ある編集者は言う。「ライターは下請け、著者はアホでも著者様」と吉田典史の時事日想(2/4 ページ)

» 2010年06月25日 08時00分 公開
[吉田典史,Business Media 誠]

 彼が仕事を受けた条件は、初版が7000部、定価が1300円前後。印税率は彼が3%、経営者が7%。印税だけで、彼は27万円前後を受け取る。これとは別に、支払われる原稿料は50万円(税込)。合計77万円ほどになるが、ここから源泉徴収で10%引かれ、残りは66万円。この額が本の発行日の翌月末に振り込まれる。

 しかし問題は、次々と起きた。まず、取材を始めることができない。編集者と経営者の約束では「2008年秋からスタート」ということだったが、その経営者は「新卒採用を始めるので待ってほしい」と言ってきた。結局、取材が始まったのは、半年後の2009年の春。もちろん、この間、ライターに収入はない。取材がいつ始まるか分からないため、依頼があった仕事の7割ほどを断ったという。

 さらに取材日がコロコロと変わった。前日になり、経営者の秘書(総務担当)から編集者にメールが届く。そこには「2〜3週間ずらしてほしい」と書かれてあった。最終的に、1回2時間の取材を10回行ったが、そのうち取材日のドタキャンが半分ほど。度重なる取材日の変更により、彼はほかの取材の日程変更を余儀なくされた。その結果、取材先とのトラブルが発生したという。

 そして、その経営者に取材をしてみるものの、質問に答えることができなかった。構成案に沿って尋ねてみたが、1つの節(項目)につき、300〜400字ほどしか話すことができない。少なくとも2500字ほどは答えてもらわないと、原稿を書くことはできない。しかし経営者には、それが無理だった。なぜなら「社長」と名乗るものの、一族が経営してきた会社のマネジメントらしきことをしているだけだからだ。
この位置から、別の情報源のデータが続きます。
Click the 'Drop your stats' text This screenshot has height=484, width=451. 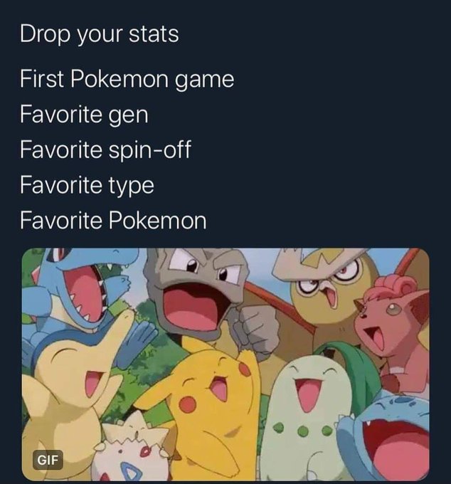click(100, 35)
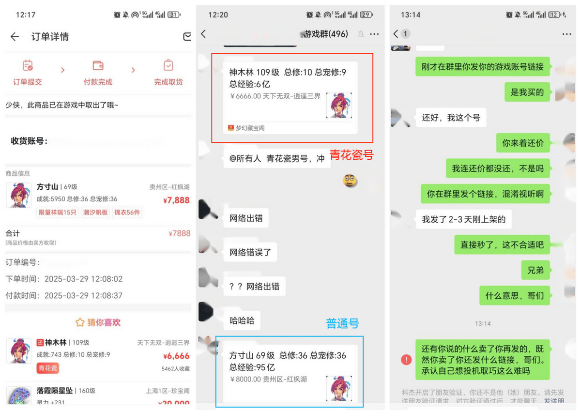This screenshot has height=410, width=581.
Task: Tap the 青花瓷 tag on recommended item
Action: tap(48, 368)
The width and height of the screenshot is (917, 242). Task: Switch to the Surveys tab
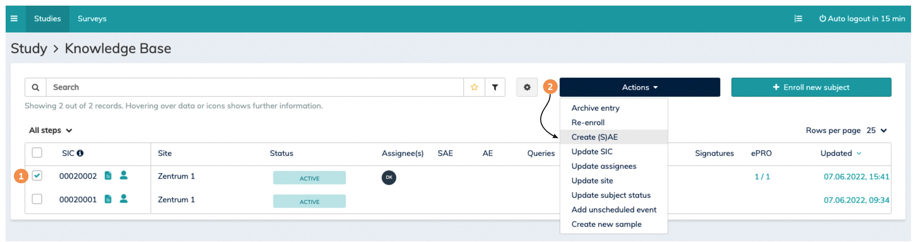tap(92, 18)
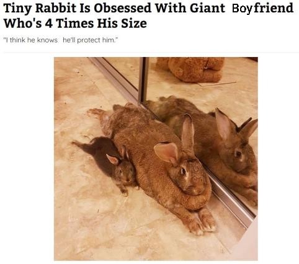
Task: Click the word "Giant" in the headline
Action: pos(207,9)
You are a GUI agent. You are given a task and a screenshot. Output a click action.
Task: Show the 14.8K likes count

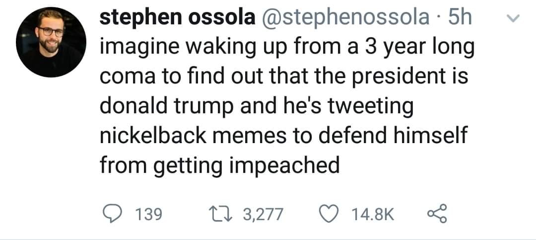point(372,215)
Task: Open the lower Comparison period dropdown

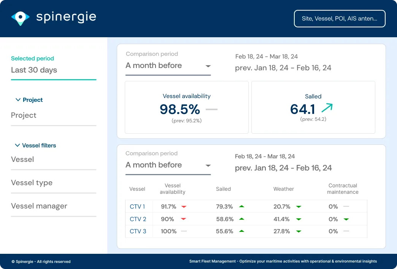Action: (168, 165)
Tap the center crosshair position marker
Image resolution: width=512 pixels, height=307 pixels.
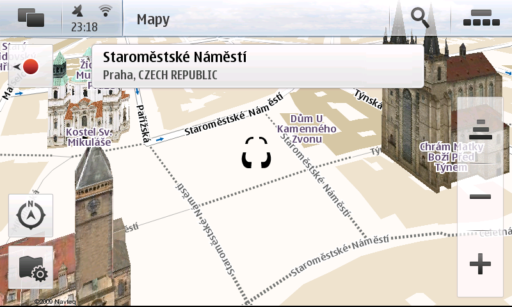[x=257, y=153]
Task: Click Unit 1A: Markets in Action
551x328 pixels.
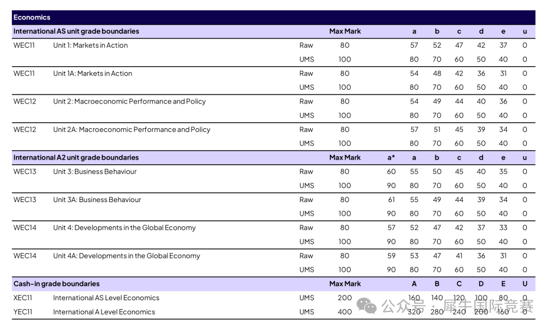Action: 93,74
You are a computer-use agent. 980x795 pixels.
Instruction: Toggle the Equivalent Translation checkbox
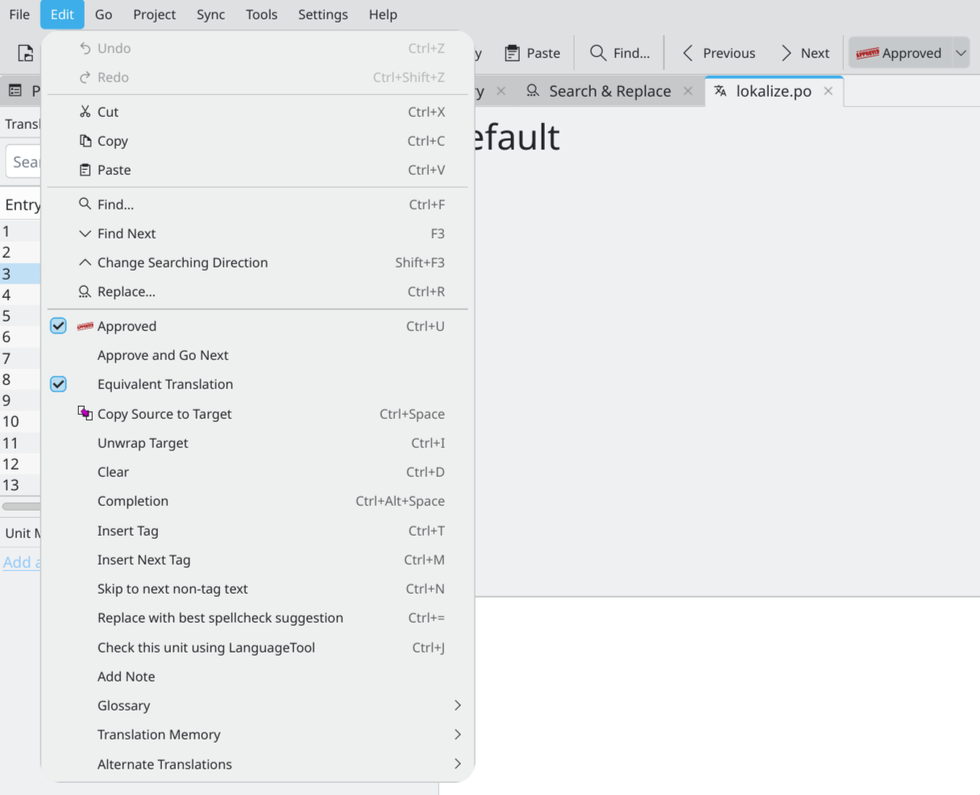(59, 384)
 経営者は小さいころから甘やかされてきたので、他人から否定されることに免疫ができていないのだろう。編集者やライターが不安そうな表情を見せると、気に入らなかったようだ。そのようなとき、顔を近づけ聞き返してきたという。決まり文句は、2つ。1つは「何が言いたい!?」。もう1つは「はい〜!?」。テレビ番組やビジネス系の雑誌で笑顔を振りまくときとは、明らかに違っていたという。

 ちなみに、経営者は雑誌のインタビューを受けるときも自意識過剰だった。ライターが経営者の話したことをまとめ、それを確認のために送る。すると、経営者は取材時に話していないことを次々と盛り込み、“小説”にしてしまう。しかも、ストーリーが破たんし、段落構成もひどいものだったらしい。